The CILEM Mission: A Behind-the-Scenes Chronicle of GET Team’s Logistical Execution
Cirebon, July 3 2025 — As the official launch of the Center for Islamic Law and Ethics of Mubadalah (CILEM) draws nearer, the atmosphere inside the International Office of UIN Siber Syekh Nurjati Cirebon grows increasingly dynamic. Under the strategic direction of Lala Bumela, Ph.D., Director of the International Office, the Global Engagement Team (GET) has mobilized its full capacities in a rapid-response framework to support the multifaceted demands of the upcoming international event. While CILEM functions as a separate institutional entity, its collaboration with the International Office on this launch illustrates the university’s broader commitment to global academic diplomacy. Among the tasks undertaken are intensive preparation of administrative documents, visual content development, and coordination with various stakeholders. “Operational precision,” Lala Bumela, Ph.D. stated, “is not merely a managerial virtue—it is an epistemic discipline. Our ability to structure knowledge exchange depends on the systems we build to support them.”
To translate this philosophy into operational terms, the GET team has been entrusted with drafting and finalizing a full spectrum of logistical documents essential for the launch. This includes documents such as Payment Requests, Advance Requests, Accommodation and Transport Recapitulations, Consumption Lists, Statement Letters for Honorarium and Travel, CVs and TORs for speakers, and the formulation of the Official Decree (SK). Each form is more than a bureaucratic formality—it is a node in a tightly woven procedural network that ensures legitimacy, transparency, and coherence in trans-institutional academic collaboration. The GET team’s attentiveness to procedural formatting, signature protocols, and submission deadlines reflects a maturing culture of academic professionalism nurtured through experiential immersion.
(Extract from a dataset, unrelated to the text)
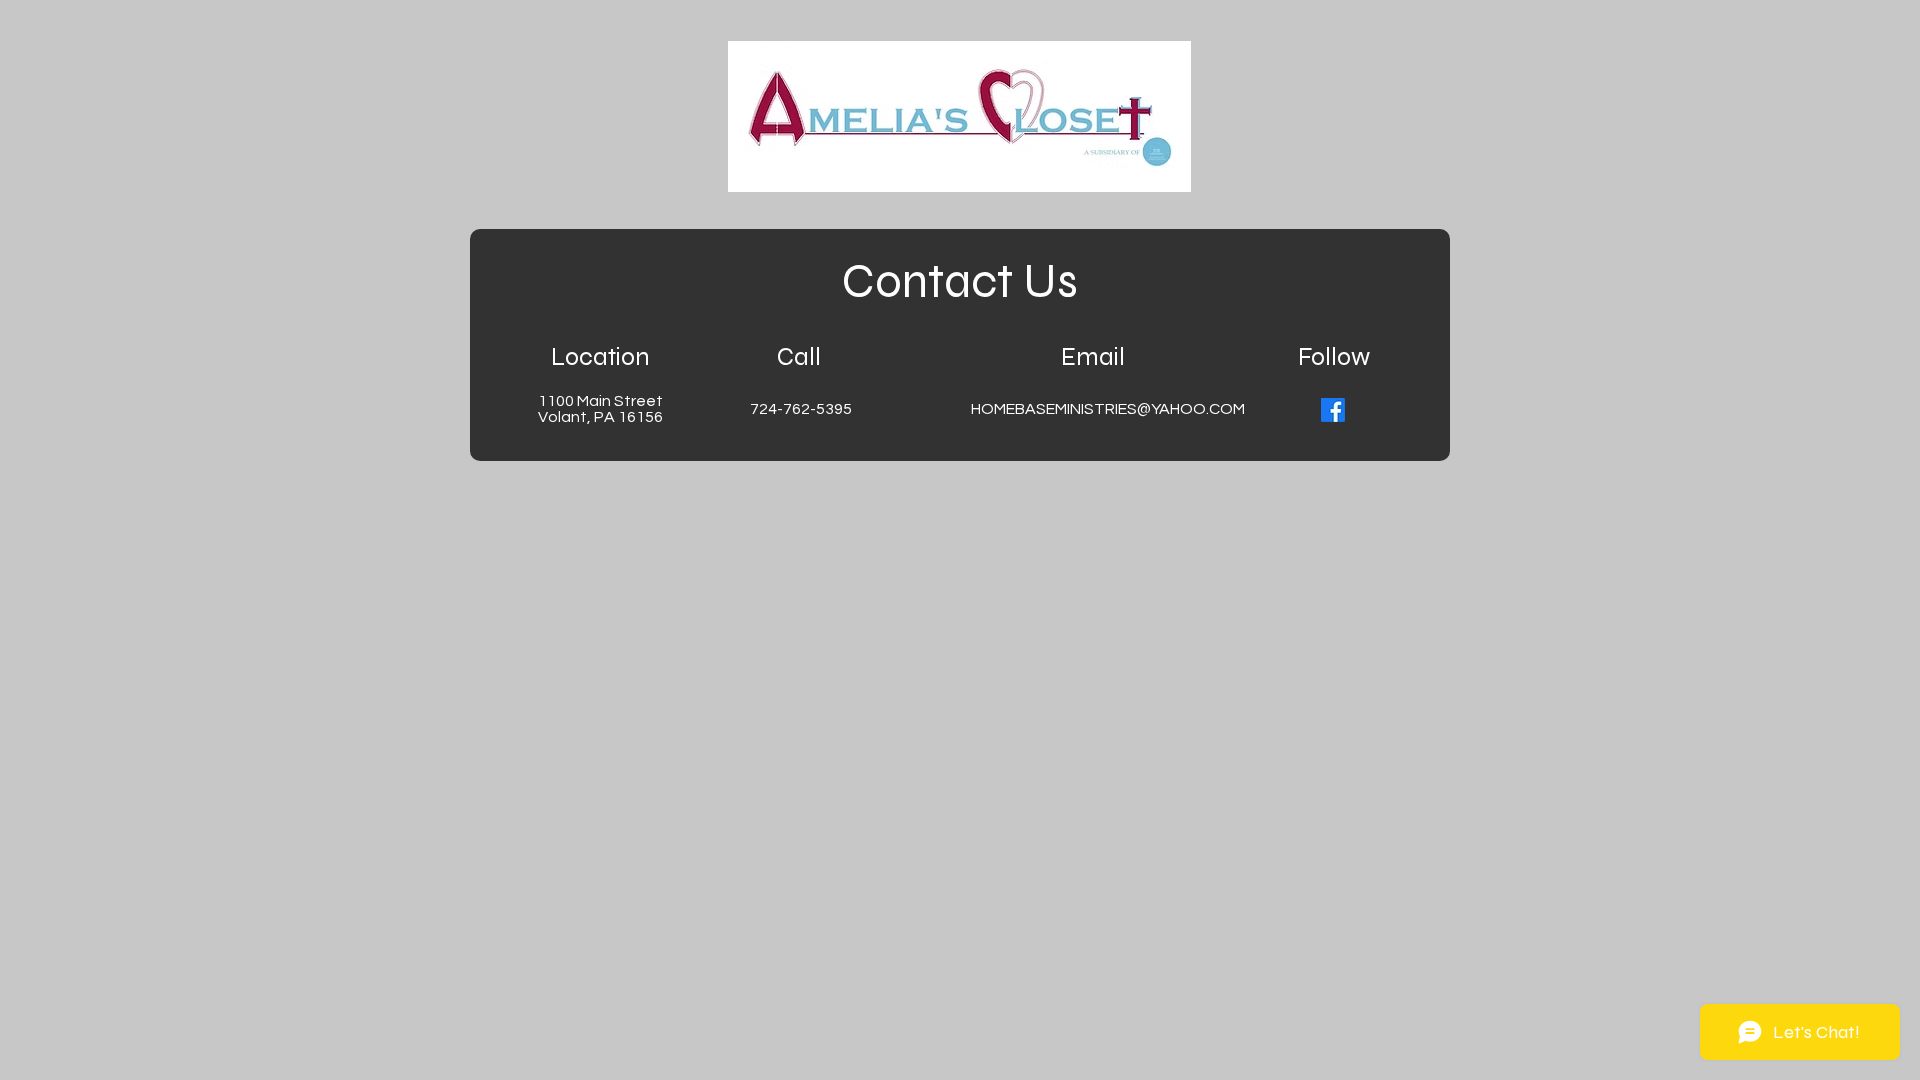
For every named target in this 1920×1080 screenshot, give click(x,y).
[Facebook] (1333, 410)
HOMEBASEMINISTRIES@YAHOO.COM (1108, 409)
In parallel, the team is also engaged in the aesthetic and strategic production of digital promotional materials. These include Instagram feeds, video loops, key visual posters, speaker quotes, captioning frameworks, and press release drafts. Rather than viewing visual media as secondary to the event, the GET team approaches it as an epistemological interface—where ideas meet audiences through crafted visuals. “Visual content is a literacy,” remarked Indra Maulana Arfan Ajiz, one GET member during a feedback session. “Our goal is not simply to announce, but to narrate—visually, cognitively, and culturally.” This insight is echoed by the leadership of the International Office, which emphasizes that digital aesthetics must reflect not just professionalism, but also the values of the institution and the spirit of international discourse.
Such preparatory work also entails institutional-level insight into the design of academic events. Each decision—from who signs a letter to where a looped video begins—is part of a broader architecture of meaning-making. “You are not simply executing tasks,” Lala Bumela, Ph.D. explained in a briefing. “You are building cognitive trust. Every administrative gesture, every visual unit, every logistical step communicates how seriously we take our presence on the global academic stage.” This reframing of logistics as epistemic labor not only dignifies the roles of the student team but also repositions logistical work as central to academic production and international engagement.
In this context, the GET team’s involvement represents an emerging model of praxis-based learning, where administrative, visual, and diplomatic literacies intersect. Their immersion in document structuring, narrative construction, and stakeholder coordination offers an invaluable apprenticeship in the architecture of international academic events. The CILEM launch is not merely a destination—it is a learning scaffold. As such, the project becomes an academic site in itself: one where global education is not only discussed but lived through the very processes that make such dialogues possible.
“The competencies required to sustain global academic collaboration are not acquired overnight,” Lala Bumela, Ph.D. concluded. “They are cultivated—through systems, mentorship, and a deep respect for structure. What the GET team is demonstrating here is not just support—it is the formation of institutional capacity for the long term.” With the CILEM launch imminent, the infrastructure being built behind the scenes is already contributing to the transformation of the university’s global posture—one file, one caption, one timeline at a time.